Excerpt provided:
— begin —

# Ibanez ARC-500



## geckodog (Apr 9, 2007)

Just got this guitar in a trade. It features a mahogany single-cutaway body with a carved quilted maple top, set Artist neck with a bound rosewood fretboard and elegant inlays, Gibraltar 3 bridge, and dual Super 58 custom humbuckers. The binding is wood, the backplate is wood and even the knobs are wood. Anyways, here are some pics of it.


----------



## geckodog (Apr 9, 2007)




----------



## Motomarko (Sep 6, 2008)

Thats a sweet lookin Ibanez, I love the binding! lofu
What did ya trade in?


----------



## Ti-Ron (Mar 21, 2007)

Yep, very nice guitar! I love the wooden looking! Hope you will rock it!


----------



## al3d (Oct 3, 2007)

tha't's one cool looking axe man..VERY cool. 

curious as to what you taded for it?


----------



## Milkman (Feb 2, 2006)

— end —

Dataset:
— begin —

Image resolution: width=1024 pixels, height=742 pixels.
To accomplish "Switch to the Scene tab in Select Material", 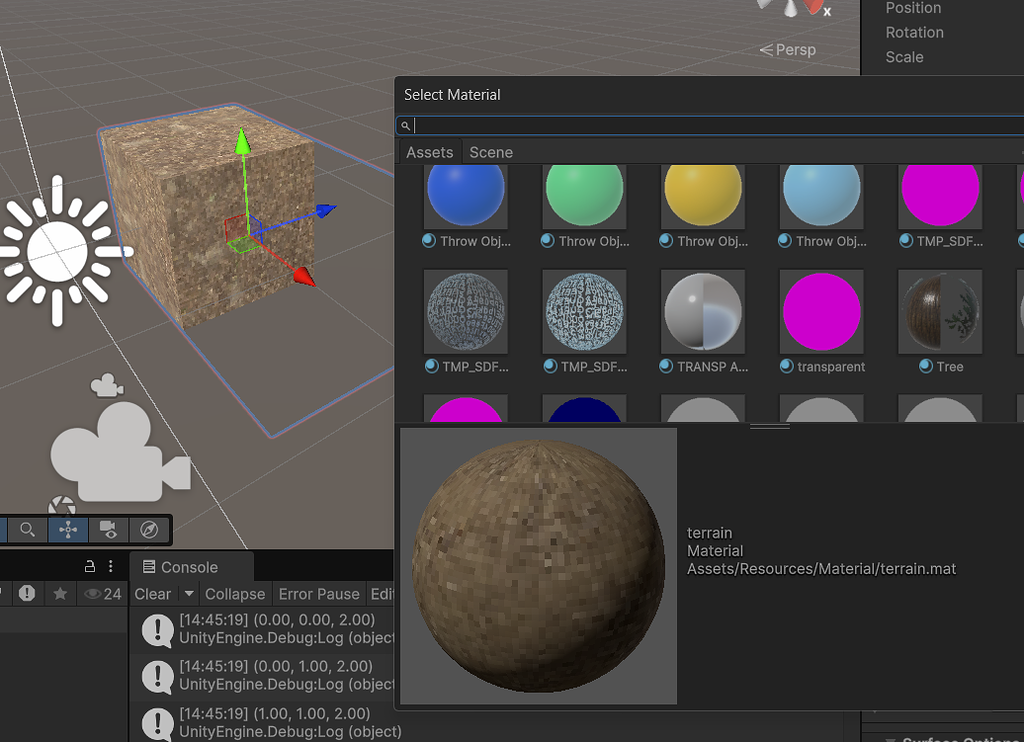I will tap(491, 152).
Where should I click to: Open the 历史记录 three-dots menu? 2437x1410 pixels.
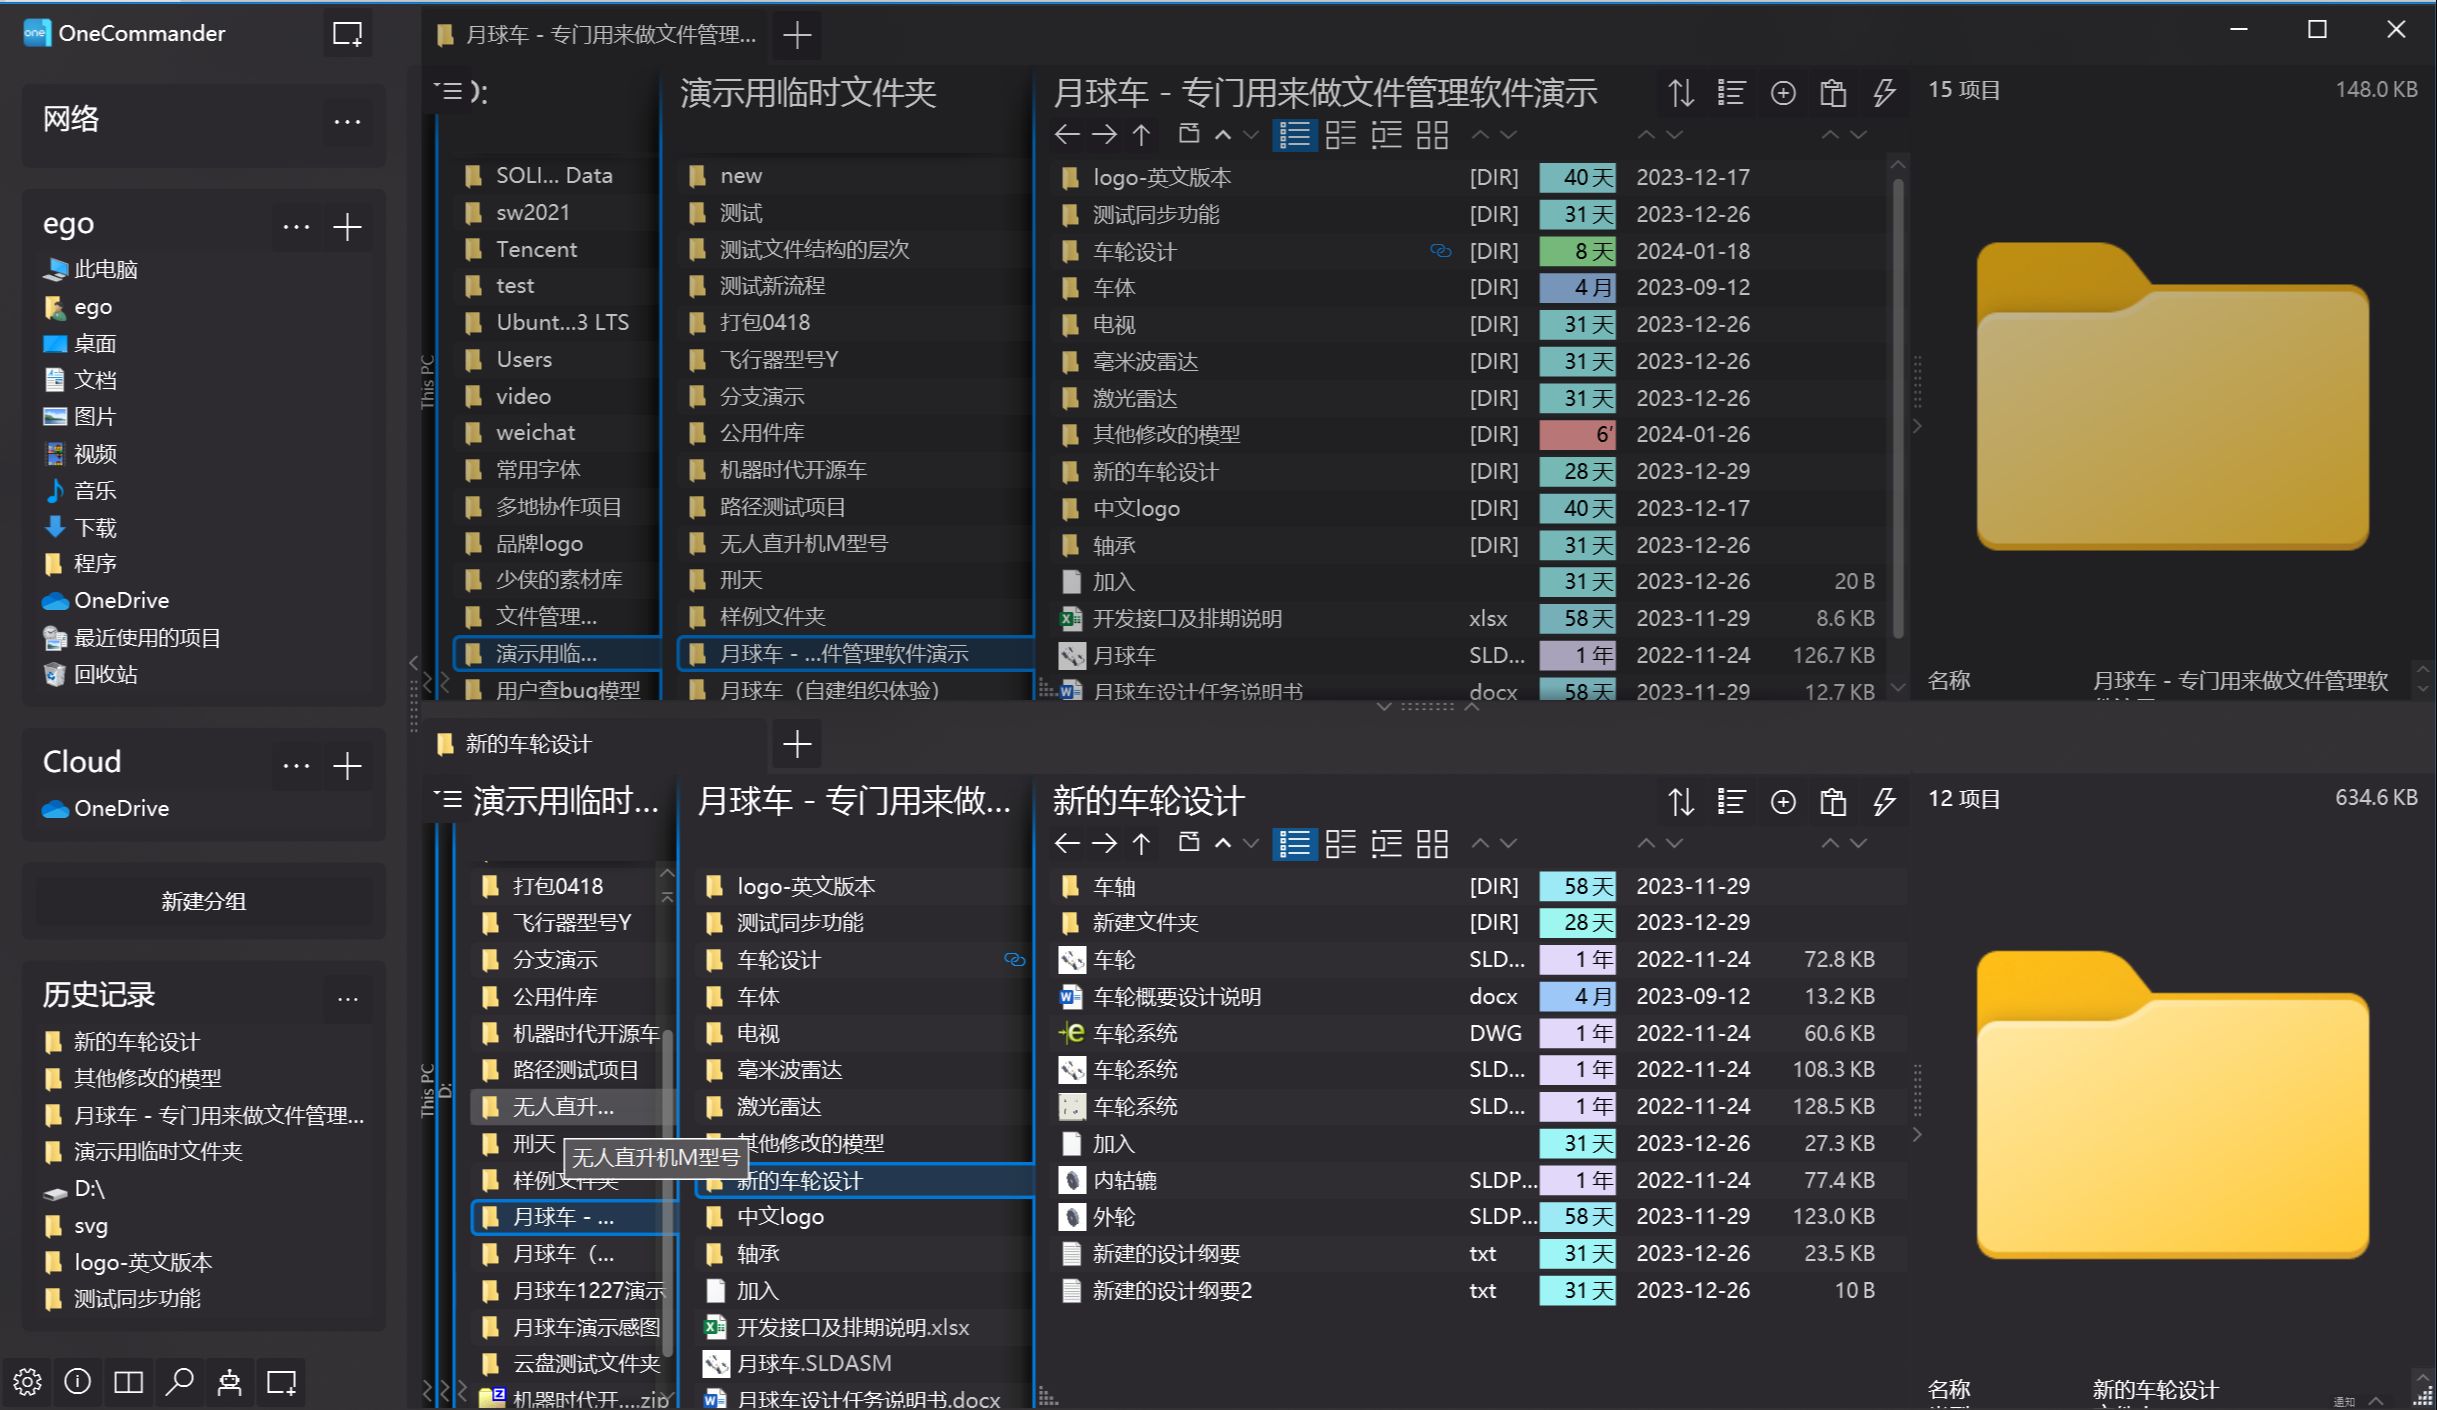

— end —
— begin —

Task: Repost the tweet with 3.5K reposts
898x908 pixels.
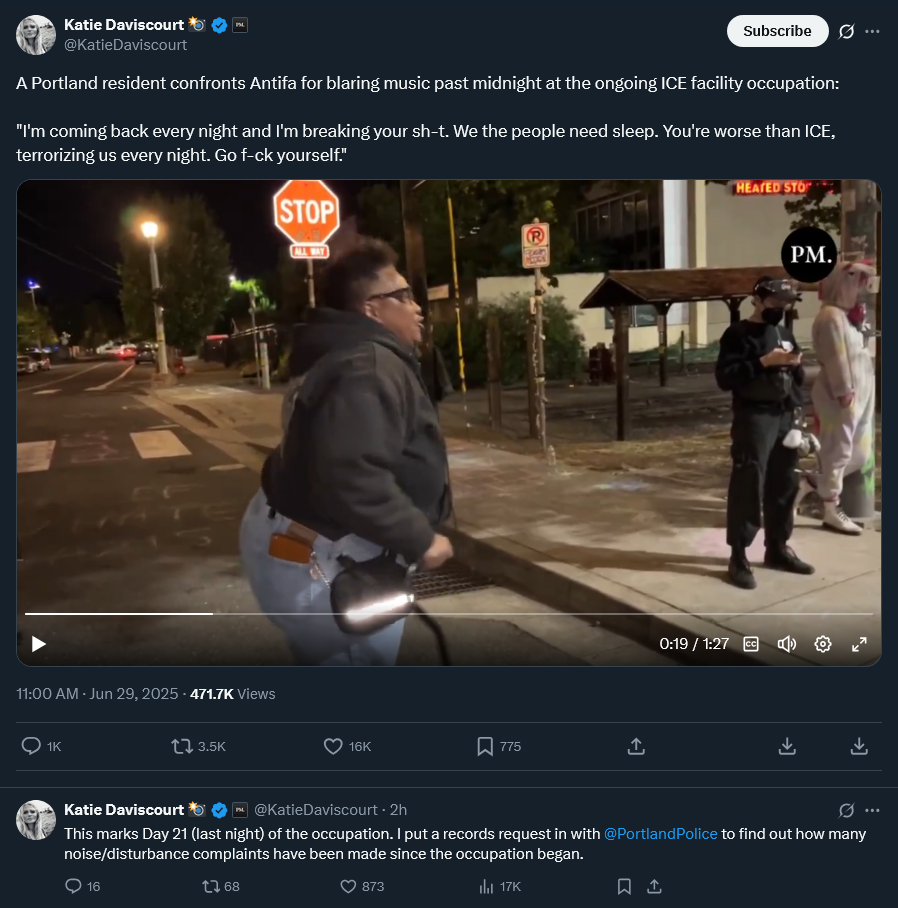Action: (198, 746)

— end —

What to produce:
Could you write out, word for word, the part of the Ibanez ARC-500 thread between "## Ti-Ron (Mar" and "taded for it?", inclusive?

Written answer:
## Ti-Ron (Mar 21, 2007)

Yep, very nice guitar! I love the wooden looking! Hope you will rock it!


----------



## al3d (Oct 3, 2007)

tha't's one cool looking axe man..VERY cool. 

curious as to what you taded for it?